Details: The average median annual income of a home in a news desert is $15,000 less than the average U.S. household. Only 20% of adults living in news deserts have bachelors degrees compared to 38% in the U.S.
- The lack of reliable local news compounds governance issues that make communities less efficient and prosperous. One study suggests government costs increase when local newspapers shutter.
- The report cites access to affordable broadband as one of the barriers blocking smaller, rural communities from gaining access to new digital news alternatives as newspapers decline.
State of play: Around 7% of America’s counties now have no local news outlet and around 20% are at risk of their communities becoming news deserts in the foreseeable future.
- The surviving newspapers are a fraction of their former size, and revenues and profits have significantly declined. In 2005, newspaper revenues topped $50 billion compared to roughly $20 billion today.
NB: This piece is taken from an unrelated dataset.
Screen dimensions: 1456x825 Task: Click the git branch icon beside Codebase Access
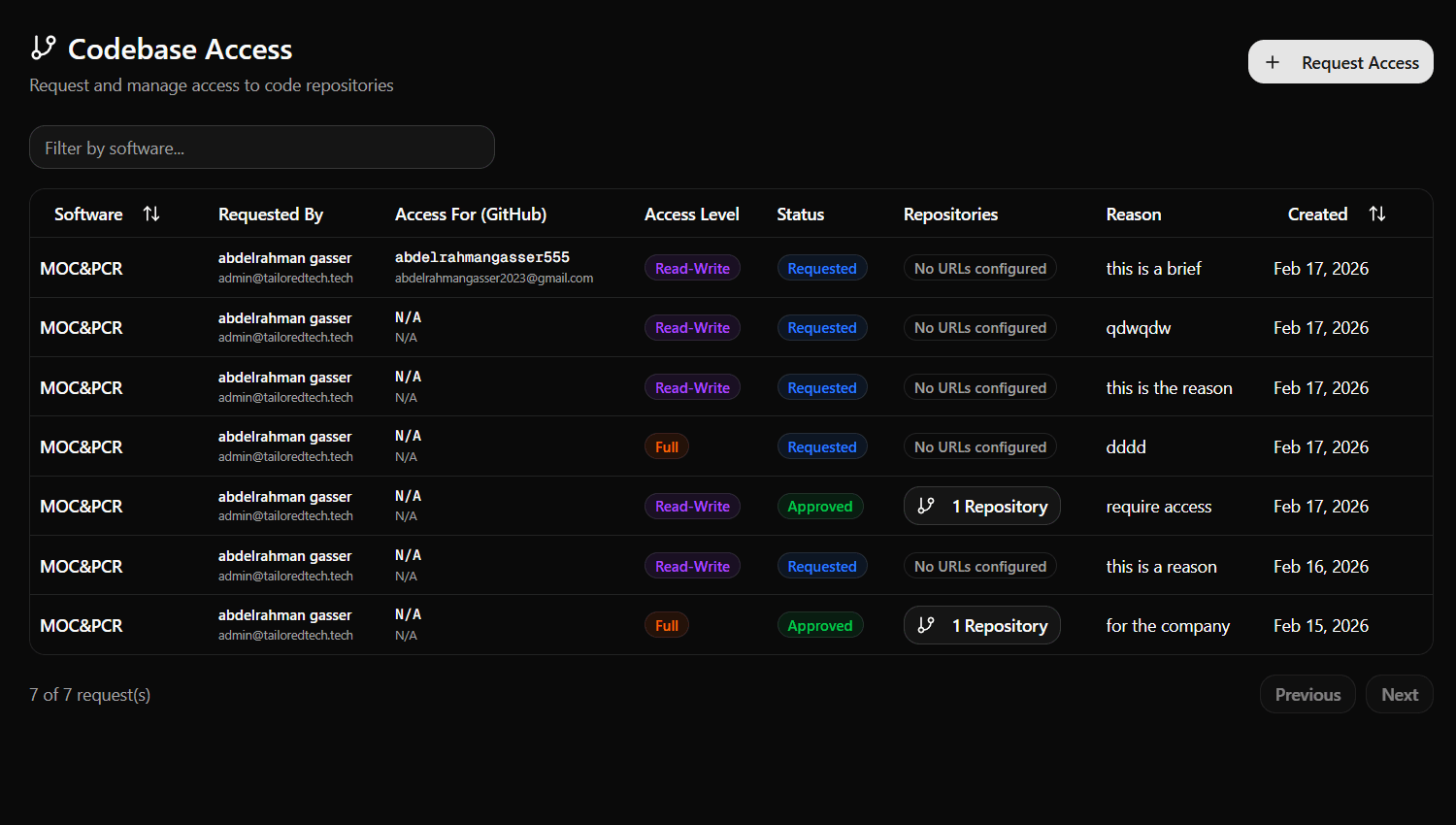click(x=43, y=47)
- Newspaper employment has fallen by around 70% since 2006, with the most significant cuts (82%) attributed to production and distribution staff. The number of editorial staffers in local newsrooms have dropped by 58% to 31,000.
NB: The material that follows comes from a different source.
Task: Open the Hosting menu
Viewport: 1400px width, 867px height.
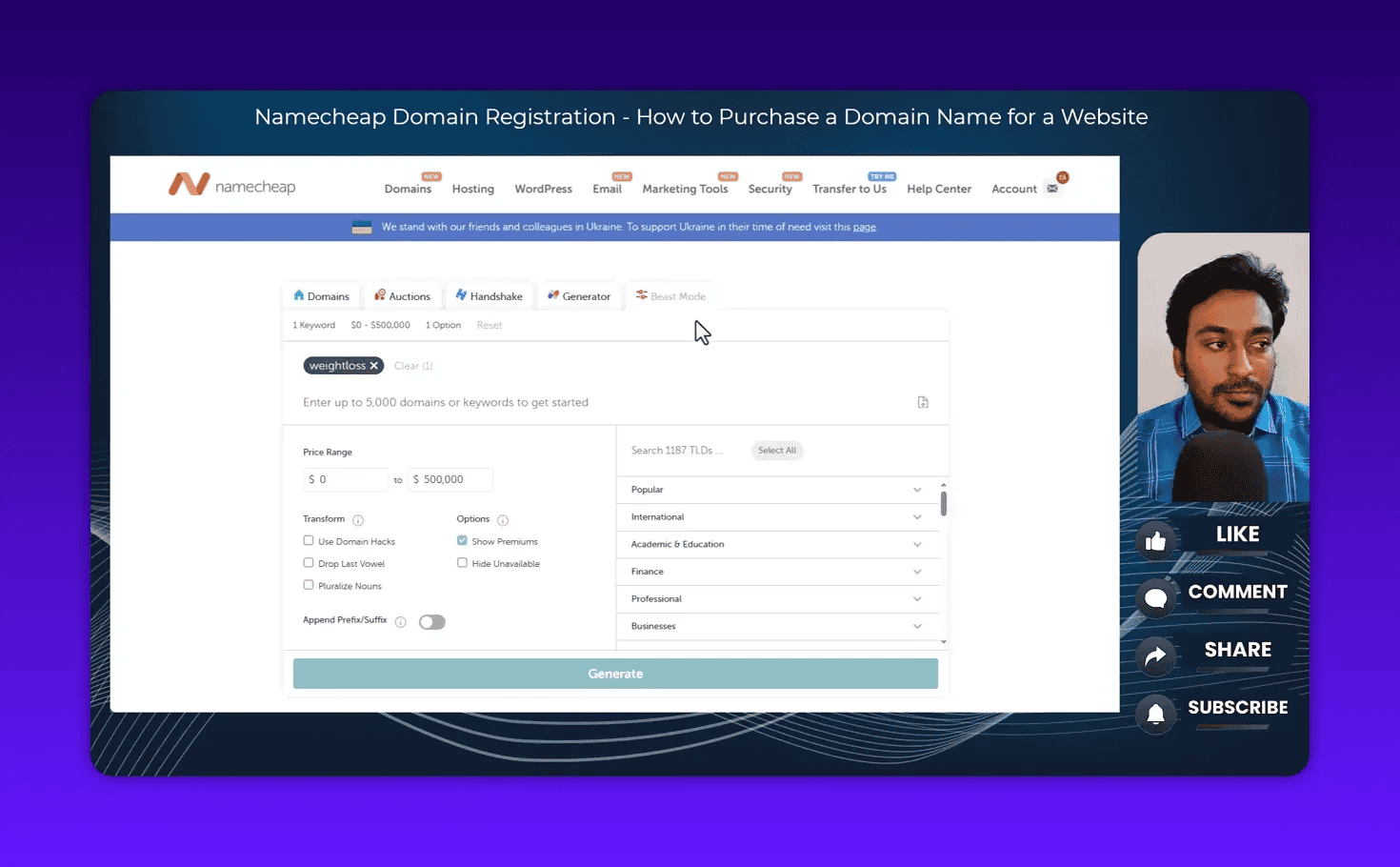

- Since 2005, New Jersey and Texas have lost the most newspaper journalists per capita, but they — along with other heavily-populated states like California, New York and Illinois — have also seen the highest levels of new, digital investment.
Be smart: The demise of local news has caught the attention of many non-profits, community servants and wealthy individuals, but their efforts aren’t enough to fill the void of growing news deserts nationwide.
- Most communities that have lost newspapers haven’t received a print or digital replacement.